Desde a última semana, a falha de segurança Heartbleed é destaque nos principais veículos de comunicação especializados em tecnologia. Ela já afetou grandes sites e diversos dispositivos ao redor do mundo, entre eles milhões de usuários finais de aparelhos Android.

O próprio Google já alertou que dispositivos rodando a versão 4.1.1 do sistema operacional móvel estavam vulneráveis a ataques relacionados ao Heartbleed capazes de roubar senhas, acessar o conteúdo de mensagens pessoais e outras informações privadas contidas na memória dos aparelhos.

Dados fornecidos por uma empresa de análise ao jornal britânico The Guardian indicam que cerca de 50 milhões de dispositivos Android estão vulneráveis – 4 milhões deles apenas nos Estados Unidos. O Google não confirma essa informação, embora tenha indicado que a quantidade é "inferior a 10%" de todos os dispositivos ativos em todo o mundo.

Já pesquisadores da empresa de segurança Lookout Mobile, que fornece software antivírus para smartphones com o sistema, disseram que algumas versões do Android 4.2.2 que foram personalizadas pelas operadoras ou fabricantes de hardware também podem estar suscetíveis à falha.

"Se você tem um dispositivo vulnerável e ainda não existe correção disponível para ele, você deve ser muito cauteloso em relação ao uso desse dispositivo para dados sensíveis", disse Marc Rogers, principal pesquisador da Lookout, ao site Arstechnica. "Eu tomaria cuidado ao usá-lo para serviços bancários ou envio de mensagens pessoais".

Quais são os riscos para dispositivos Android vulneráveis?

O cenário mais provável de ataque em um dispositivo Android vulnerável acontece quando o golpista atrai o usuário para um site malicioso onde é capaz de extrair os dados sensíveis que deseja, como login e senha de bancos, por exemplo.

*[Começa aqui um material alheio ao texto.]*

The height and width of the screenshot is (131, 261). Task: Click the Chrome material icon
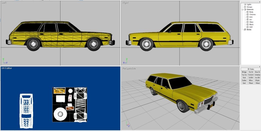[x=247, y=15]
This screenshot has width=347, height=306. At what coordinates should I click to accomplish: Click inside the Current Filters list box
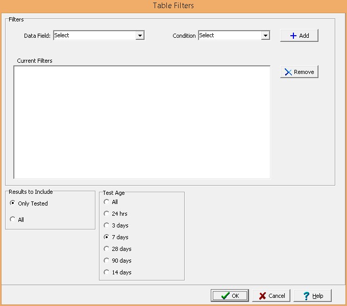pos(141,122)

Trata-se de uma versão menos sofisticada de um ataque já conhecido, mas que também é mais fácil de ser executada e capaz de pescar qualquer conteúdo da memória dos dispositivos Android.

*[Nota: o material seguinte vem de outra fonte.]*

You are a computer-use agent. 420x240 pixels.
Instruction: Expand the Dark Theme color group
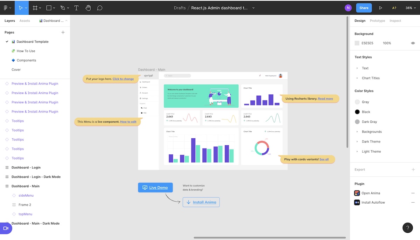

Felizmente, o sandbox de segurança do Android impede que um aplicativo malicioso acesse o conteúdo gravado na memória de outros aplicativos. Além disso, é importante lembrar que a maior parte dos aparelhos Android não está vulnerável. Porém, como também já sabemos, o Android é frequentemente personalizado por fabricantes específicos, o que possivelmente amplia a ameaça de vulnerabilidade para outras versões além da 4.1.1 e 4.2.2.

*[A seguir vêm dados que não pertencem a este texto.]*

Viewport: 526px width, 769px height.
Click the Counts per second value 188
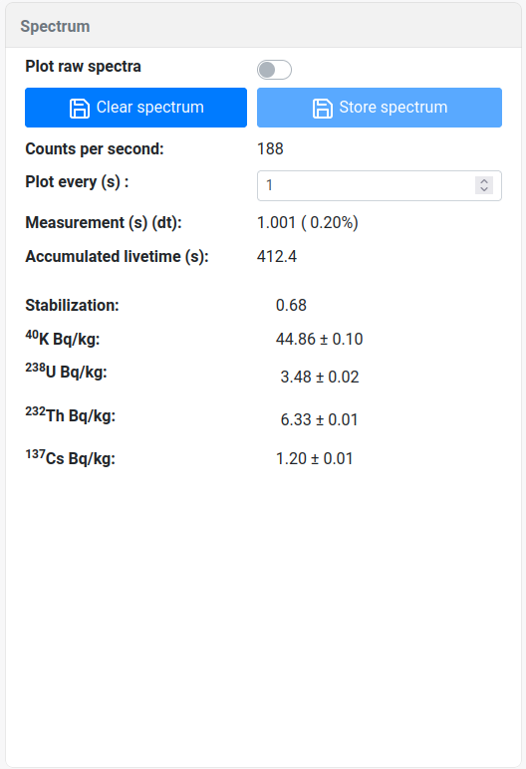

O Google afirma que está trabalhando com parceiros para implantar um patch capaz de resolver o problema do Heartbleed, mas, por outro lado, milhões de usuários nunca (ou raramente) instalam as atualizações de segurança disponibilizadas pelas empresas.

Outra possível ameaça aos aparelhos vulneráveis está na exploração realizada via rede Wi-Fi, onde os golpistas utilizam a conexão com a internet para induzir o usuário a se conectar a um site falso, onde pode facilmente capturar seus dados.

Como você pode se proteger?

  • É importante ficar atento aos comunicados emitidos pelas empresas dos serviços que você utiliza. À medida que elas corrigem vulnerabilidades relacionadas ao Heartbleed e aumentam a proteção de seus sistemas, elas costumam enviar e-mails ou comunicados à imprensa para informar seus clientes;
  • Altere as suas senhas. Se receber comunicados de qualquer fornecedor de serviços avisando que seu sistema está protegido, esta é a melhor hora para alterar as suas senhas. Alterá-las antes de um sistema ter sido protegido pode, na verdade, tornar a sua nova senha mais fácil de ser interceptada;
  • Baixe o detector de Heartbleed. A própria empresa de segurança Lookout disponibiliza um aplicativo gratuito capaz de mostrar se o seu sistema operacional Android foi afetado pelo bug e se o comportamento vulnerável está presente. O app está disponível na Play Store.